The best selling Shimano reel at Gander is probably their cheapest Shimano reel and that shouldn't speak for the rest of Shimano. If a reel with high bearing count sells to you then that's fine, but I'd rather have a reel with a few quality bearings than a reel with a crap ton of crap bearings.

I think that the Gander reels are also all Pure fishing reels. The spinning reel combos all look like the pflueger models. I know the old Gander Titanium rods use to be rebranded American Rodsmith Titanium series rods.


----------



## Snakecharmer

Tokugawa said:


> The perfect example of overpriced, American made junk. It is so sad.
> 
> Penn is made in the USA and is quality.

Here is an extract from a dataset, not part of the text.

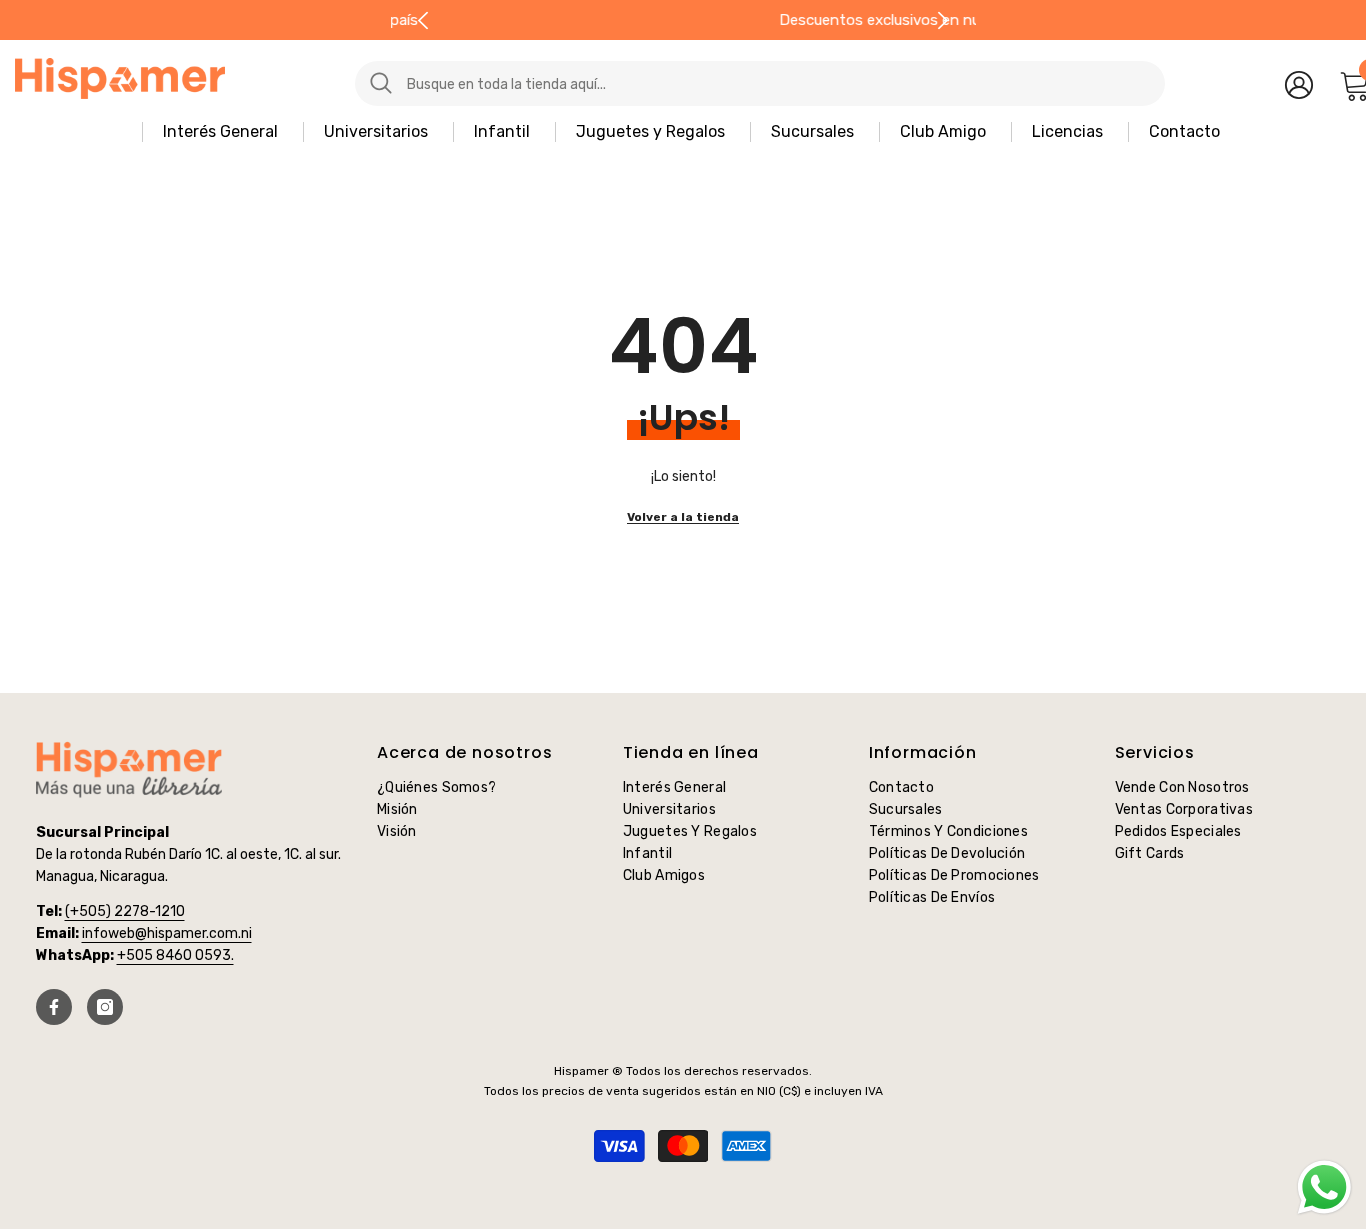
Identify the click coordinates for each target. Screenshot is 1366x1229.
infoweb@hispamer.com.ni (167, 933)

Penn is also a Pure Fishing brand.


----------



## spfldbassguy

I don't care where Abu Garcia spinnig reels are made I'm gonna keep on buying and using 'em. They got a Revo spinning reel that I'd love to try out but the price tag is kinda high. I might just have to pull a few extra O.T. hours to purchase it but it'd probably be worth the money.


----------



## MadMac

Many products are like this, not just fishing related items. Lowrance also owns Eagle. I bought an Eagle 642C IGPS. There was a similar Lowrance model that came out at the same time. The Eagle had 640 vertical pixels as opposed to 480 on the Lowrance but the Lowrance had more power. Well the Eagle was rated to 800' and was plenty for the inland lakes I fish and was $50 cheaper. That target separation is quite a bit better with 640. Now take light bulbs. Any kind from household to industrial. If Phillips gets an order so big they can't fill it in time they will pay GE out the @$$ to make the lights with a Phillips name and logo. It's better for them to make the quota and keep the customer even though they didn't make any money or even lost some on the GE made portion of the contract. Or vice versa. So brand loyalty comes tongue in cheek when it come to businesses making the almighty dollar. The same can be said with just about any product. If Sony has a problem at their plant that makes power supplies they will just get some from another manufacturer and your TV may have an inferior power supply in it.


----------



## Iowa Dave

Madmac I know what you are saying about the Eagle unit but the Lowrance unit came loaded with fantastic lake maps from all over the US. For that reason I opted to buy the LMS 520C instead.


----------